* _PROBLEM TO WORK ON_: I need each line of the entries below that includes the string "Choose".

Saved entries
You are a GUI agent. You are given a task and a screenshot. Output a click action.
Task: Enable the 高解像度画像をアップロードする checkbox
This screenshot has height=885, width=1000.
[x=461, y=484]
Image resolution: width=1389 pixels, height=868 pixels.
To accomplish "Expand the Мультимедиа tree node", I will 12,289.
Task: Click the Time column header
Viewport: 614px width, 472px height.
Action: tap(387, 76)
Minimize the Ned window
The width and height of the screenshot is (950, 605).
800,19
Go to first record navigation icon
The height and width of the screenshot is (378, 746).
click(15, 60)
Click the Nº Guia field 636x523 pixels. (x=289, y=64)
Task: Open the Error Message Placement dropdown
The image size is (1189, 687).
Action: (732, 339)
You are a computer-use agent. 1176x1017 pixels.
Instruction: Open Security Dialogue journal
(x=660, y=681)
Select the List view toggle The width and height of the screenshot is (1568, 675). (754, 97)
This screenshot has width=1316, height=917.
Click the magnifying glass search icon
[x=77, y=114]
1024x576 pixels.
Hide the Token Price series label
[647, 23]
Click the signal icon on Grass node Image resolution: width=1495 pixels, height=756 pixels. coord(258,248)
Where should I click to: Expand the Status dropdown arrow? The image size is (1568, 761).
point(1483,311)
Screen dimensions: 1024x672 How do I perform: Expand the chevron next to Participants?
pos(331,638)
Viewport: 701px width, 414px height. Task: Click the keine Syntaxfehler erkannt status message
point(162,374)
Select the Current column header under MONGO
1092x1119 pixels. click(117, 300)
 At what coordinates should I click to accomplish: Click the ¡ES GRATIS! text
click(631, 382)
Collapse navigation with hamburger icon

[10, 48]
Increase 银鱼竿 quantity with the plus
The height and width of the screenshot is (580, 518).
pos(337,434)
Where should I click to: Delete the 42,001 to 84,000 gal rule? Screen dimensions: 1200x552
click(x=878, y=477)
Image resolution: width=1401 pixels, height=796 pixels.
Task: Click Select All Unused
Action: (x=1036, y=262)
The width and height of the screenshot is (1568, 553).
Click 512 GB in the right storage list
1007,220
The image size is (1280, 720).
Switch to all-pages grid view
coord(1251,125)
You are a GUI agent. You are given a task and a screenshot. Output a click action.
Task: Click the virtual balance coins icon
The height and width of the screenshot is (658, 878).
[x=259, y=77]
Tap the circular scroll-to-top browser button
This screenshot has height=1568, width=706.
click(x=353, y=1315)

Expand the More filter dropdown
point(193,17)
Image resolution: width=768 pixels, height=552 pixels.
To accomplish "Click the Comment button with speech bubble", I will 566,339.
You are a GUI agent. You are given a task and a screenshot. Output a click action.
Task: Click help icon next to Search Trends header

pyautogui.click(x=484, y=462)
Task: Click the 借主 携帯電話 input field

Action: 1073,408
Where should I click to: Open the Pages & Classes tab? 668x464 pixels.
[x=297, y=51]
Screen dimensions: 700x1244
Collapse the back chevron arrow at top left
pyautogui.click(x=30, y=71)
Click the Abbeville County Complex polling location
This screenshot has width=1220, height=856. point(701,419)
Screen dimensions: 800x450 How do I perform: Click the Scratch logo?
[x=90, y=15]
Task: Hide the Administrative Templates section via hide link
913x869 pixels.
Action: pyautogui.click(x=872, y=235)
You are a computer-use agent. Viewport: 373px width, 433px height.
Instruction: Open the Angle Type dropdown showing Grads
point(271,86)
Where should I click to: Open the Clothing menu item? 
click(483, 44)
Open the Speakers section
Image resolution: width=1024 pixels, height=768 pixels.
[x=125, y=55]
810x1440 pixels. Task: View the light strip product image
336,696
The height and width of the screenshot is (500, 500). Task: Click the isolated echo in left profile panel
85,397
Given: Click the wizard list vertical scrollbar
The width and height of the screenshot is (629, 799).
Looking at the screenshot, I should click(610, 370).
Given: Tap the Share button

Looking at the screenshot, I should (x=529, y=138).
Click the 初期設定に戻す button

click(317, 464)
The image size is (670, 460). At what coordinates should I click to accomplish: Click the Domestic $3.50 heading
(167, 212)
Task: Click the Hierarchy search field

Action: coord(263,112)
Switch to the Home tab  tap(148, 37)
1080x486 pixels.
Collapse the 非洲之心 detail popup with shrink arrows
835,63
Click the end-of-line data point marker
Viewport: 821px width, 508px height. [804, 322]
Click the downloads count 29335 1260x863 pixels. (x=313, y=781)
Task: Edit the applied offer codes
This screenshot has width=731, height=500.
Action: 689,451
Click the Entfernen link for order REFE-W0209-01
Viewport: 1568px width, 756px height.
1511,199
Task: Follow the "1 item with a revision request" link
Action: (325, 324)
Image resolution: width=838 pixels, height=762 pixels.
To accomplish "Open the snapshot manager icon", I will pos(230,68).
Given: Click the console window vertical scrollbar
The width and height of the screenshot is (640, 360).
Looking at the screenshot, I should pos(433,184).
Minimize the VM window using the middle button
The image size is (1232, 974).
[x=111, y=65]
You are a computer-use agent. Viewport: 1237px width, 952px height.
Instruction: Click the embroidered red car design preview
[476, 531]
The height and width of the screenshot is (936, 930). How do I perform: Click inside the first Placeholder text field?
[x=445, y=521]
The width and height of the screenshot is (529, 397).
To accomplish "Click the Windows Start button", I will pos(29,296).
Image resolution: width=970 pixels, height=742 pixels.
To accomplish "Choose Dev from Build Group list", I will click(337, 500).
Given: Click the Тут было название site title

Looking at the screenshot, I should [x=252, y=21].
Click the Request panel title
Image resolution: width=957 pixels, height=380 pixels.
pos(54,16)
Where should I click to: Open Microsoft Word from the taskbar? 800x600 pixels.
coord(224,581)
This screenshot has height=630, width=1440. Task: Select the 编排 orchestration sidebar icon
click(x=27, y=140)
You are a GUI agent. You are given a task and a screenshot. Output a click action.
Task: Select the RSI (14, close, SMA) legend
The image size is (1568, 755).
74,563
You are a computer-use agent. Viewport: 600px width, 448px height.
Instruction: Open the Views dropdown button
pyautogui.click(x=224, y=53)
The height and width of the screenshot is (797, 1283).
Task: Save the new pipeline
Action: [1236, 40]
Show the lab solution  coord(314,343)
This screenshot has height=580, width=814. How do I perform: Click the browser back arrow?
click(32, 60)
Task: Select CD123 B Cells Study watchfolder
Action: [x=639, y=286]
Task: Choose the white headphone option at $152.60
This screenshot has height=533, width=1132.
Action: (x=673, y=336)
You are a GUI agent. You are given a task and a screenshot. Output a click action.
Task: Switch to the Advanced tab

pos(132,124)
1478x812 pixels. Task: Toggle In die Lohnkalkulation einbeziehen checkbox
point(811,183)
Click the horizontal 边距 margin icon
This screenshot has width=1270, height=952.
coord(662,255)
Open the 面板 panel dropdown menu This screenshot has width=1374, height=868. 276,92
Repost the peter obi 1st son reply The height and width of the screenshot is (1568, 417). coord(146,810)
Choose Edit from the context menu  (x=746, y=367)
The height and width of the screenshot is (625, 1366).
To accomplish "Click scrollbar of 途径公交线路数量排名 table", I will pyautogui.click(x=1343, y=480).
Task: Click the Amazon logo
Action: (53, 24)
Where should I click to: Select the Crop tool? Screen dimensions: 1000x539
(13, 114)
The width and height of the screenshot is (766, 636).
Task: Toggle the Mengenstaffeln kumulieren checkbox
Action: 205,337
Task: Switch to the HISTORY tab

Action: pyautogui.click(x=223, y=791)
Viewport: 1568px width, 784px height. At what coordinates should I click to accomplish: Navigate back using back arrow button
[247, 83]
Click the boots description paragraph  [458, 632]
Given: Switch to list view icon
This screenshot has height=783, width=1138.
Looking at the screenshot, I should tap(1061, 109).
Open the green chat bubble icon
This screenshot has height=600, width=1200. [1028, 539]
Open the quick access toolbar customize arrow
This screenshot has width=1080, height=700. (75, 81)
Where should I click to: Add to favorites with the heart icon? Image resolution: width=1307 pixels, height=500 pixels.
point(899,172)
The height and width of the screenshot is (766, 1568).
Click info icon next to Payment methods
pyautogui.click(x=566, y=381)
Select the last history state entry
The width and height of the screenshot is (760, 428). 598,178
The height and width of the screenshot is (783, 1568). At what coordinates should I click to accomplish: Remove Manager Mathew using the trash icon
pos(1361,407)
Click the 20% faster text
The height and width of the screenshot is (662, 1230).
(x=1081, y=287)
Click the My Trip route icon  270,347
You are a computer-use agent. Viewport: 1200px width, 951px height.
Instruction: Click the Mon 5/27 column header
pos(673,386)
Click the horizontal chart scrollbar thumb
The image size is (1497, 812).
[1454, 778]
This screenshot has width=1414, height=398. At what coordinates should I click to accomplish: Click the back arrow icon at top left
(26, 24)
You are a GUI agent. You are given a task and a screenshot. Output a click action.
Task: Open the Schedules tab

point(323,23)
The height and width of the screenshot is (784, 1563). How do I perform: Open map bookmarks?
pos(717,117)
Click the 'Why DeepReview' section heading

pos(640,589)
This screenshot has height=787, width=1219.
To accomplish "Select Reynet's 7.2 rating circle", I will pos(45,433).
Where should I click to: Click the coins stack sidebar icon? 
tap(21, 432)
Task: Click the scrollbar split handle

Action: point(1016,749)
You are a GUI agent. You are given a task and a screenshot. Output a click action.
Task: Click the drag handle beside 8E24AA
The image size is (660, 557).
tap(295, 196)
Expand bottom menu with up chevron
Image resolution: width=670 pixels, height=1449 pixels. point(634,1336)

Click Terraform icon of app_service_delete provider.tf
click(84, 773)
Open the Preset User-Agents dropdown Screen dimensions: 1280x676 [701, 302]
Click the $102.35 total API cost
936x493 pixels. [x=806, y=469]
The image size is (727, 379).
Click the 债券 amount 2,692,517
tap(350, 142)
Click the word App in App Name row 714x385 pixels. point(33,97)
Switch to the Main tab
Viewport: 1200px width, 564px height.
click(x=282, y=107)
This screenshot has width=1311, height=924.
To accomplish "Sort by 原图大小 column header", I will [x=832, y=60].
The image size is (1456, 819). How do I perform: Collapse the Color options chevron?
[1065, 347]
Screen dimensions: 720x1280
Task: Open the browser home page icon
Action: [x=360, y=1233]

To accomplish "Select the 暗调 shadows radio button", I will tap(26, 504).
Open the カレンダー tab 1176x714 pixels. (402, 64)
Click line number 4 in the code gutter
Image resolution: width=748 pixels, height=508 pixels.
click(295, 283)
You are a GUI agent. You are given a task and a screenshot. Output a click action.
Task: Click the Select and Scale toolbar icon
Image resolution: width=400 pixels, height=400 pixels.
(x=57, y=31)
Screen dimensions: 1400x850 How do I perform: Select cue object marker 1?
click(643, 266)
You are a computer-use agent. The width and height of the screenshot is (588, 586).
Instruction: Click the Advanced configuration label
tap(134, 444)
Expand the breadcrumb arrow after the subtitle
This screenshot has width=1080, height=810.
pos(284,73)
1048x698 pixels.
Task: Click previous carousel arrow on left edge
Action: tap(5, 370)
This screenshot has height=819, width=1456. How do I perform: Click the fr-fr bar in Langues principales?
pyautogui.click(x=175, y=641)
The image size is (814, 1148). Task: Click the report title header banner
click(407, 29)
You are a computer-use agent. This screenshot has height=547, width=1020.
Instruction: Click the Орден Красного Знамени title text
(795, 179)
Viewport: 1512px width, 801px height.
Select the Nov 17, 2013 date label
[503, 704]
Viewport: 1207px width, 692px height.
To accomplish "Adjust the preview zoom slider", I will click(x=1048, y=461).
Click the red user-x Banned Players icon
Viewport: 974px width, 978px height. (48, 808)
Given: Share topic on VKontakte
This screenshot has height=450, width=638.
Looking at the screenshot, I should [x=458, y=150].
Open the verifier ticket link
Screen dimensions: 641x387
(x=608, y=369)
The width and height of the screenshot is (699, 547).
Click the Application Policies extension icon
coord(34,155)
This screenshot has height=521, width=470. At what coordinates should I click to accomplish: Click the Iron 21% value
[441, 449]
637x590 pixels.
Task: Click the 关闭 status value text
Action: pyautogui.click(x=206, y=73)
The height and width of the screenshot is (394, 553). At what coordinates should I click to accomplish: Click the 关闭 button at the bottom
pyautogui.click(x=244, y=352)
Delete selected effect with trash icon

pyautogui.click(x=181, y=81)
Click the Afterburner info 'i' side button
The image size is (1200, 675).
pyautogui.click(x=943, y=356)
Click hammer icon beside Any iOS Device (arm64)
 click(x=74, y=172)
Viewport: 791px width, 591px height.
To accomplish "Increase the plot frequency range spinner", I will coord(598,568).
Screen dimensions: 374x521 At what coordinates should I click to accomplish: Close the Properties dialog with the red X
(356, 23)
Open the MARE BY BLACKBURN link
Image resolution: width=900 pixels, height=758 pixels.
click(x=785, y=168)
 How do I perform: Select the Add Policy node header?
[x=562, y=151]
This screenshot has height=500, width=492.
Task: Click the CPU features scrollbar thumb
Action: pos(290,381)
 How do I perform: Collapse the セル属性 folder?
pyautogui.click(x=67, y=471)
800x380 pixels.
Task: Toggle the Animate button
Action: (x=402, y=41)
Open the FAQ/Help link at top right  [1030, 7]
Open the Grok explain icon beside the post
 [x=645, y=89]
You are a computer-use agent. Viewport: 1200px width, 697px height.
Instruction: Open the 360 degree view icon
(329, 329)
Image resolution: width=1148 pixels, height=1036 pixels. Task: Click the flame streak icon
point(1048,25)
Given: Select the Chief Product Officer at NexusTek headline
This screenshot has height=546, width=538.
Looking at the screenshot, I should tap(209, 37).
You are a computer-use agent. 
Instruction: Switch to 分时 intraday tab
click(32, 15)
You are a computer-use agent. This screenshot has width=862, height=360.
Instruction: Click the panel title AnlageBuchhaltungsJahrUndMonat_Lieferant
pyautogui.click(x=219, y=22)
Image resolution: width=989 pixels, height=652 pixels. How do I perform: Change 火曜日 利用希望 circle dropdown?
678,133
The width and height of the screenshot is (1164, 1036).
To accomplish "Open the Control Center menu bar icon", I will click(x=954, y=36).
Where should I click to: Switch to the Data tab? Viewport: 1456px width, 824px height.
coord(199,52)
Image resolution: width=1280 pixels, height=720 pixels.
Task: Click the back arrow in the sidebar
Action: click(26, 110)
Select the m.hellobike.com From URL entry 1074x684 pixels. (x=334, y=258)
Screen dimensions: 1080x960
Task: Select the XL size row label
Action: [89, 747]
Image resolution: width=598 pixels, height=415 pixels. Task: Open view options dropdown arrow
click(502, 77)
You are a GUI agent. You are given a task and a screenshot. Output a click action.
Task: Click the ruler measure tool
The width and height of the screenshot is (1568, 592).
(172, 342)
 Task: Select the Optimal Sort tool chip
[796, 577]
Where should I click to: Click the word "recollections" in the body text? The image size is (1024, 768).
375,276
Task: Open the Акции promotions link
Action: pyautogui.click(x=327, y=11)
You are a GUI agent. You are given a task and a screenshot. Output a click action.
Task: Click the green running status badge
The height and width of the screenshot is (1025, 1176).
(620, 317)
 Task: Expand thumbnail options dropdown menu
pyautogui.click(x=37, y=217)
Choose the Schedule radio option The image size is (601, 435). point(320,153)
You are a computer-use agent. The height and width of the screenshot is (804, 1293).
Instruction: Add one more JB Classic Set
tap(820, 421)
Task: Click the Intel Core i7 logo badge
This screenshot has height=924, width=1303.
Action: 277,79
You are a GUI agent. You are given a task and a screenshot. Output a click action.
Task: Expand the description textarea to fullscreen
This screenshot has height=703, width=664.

* _RESPONSE BELOW_:
To accomplish "Choose Dev from Build Group list", I will click(337, 500).
Task: Choose the white headphone option at $152.60
Choose Edit from the context menu  (x=746, y=367)
Choose the Schedule radio option The image size is (601, 435). point(320,153)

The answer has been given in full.